Represents an individual Apex sharing recalculation job, a batch Apex job, a method with the future annotation, or a job that implements Queueable

Platform events do not use the same "queue" as Phil answered and have their own, separate limits to consider and track with the services/data/v54.0/limits endpoint

  • HourlyPublishedPlatformEvents
    • High-volume platform event notifications published per hour
  • MonthlyPlatformEvents
    • If your org doesn’t have the high-volume platform event or Change Data Capture add-on. Includes usage for both high-volume platform events and Change Data Capture events.
  • MonthlyPlatformEventsUsageEntitlement
    • If your org has the high-volume platform event or Change Data Capture add-on. This value includes usage for both high-volume platform events and Change Data Capture events.

Important to note that Change Data Capture (CDC) "change events" are specialized platform events. As such, the allocations for CDC (and platform events above) are shared when it comes to event delivery and why some of the above contains delivery information for both combined.

Change events are based on platform events. The default allocations and usage-based entitlement of delivered events are shared between change events and high-volume platform events.

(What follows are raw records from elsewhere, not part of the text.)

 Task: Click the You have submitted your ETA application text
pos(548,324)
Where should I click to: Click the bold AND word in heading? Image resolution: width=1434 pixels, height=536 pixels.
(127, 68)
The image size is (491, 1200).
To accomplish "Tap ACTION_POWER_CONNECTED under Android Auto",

Monitor Platform Event Publishing and Delivery Usage goes over how the REST limits endpoint provides info on both CDC & Platform Events delivery - but, there's a PlatformEventusageMetric which allows getting usage with a distinction between the two.

The usage metrics stored in PlatformEventUsageMetric are separate from the REST API limits values. Use the REST API limits to track your monthly delivery and publishing usage against your allocations. The monthly CometD-client delivery usage that the limits API returns is common for platform events and change data capture events. PlatformEventUsageMetric breaks down usage of platform events and change data capture events so you can track their usage separately.

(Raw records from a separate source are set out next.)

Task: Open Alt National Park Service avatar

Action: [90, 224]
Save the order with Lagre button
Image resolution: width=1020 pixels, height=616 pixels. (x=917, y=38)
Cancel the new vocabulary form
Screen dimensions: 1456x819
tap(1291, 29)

In terms of what does it use if it's not using AsyncApexJob - the Considerations for Publishing Platform Events goes into some details on what it's doing

Platform events are temporarily persisted to and served from an industry-standard distributed system during the retention period. A distributed system doesn’t have the same semantics or guarantees as a transactional database. As a result, we can’t provide a synchronous response for an event publish request. Events are queued and buffered, and Salesforce attempts to publish the events asynchronously. In rare cases, the event message might not be persisted in the distributed system during the initial or subsequent attempts. This means that the events aren’t delivered to subscribers, and they aren’t recoverable.

Since you seem most interested in subscribing through Apex Triggers - Subscribe to Platform Event Notifications with Apex Triggers covers that area

An Apex trigger processes platform event notifications sequentially in the order they’re received. The order of events is based on the event replay ID. An Apex trigger can receive a batch of events at once. The maximum batch size in a platform event trigger is 2,000 event messages. The order of events is preserved within each batch. The events in a batch can originate from one or more publishers.

Unlike triggers on standard or custom objects, triggers on platform events don’t execute in the same Apex transaction as the one that published the event. The trigger runs asynchronously in its own process. As a result, there can be a delay between when an event is published and when the trigger processes the event.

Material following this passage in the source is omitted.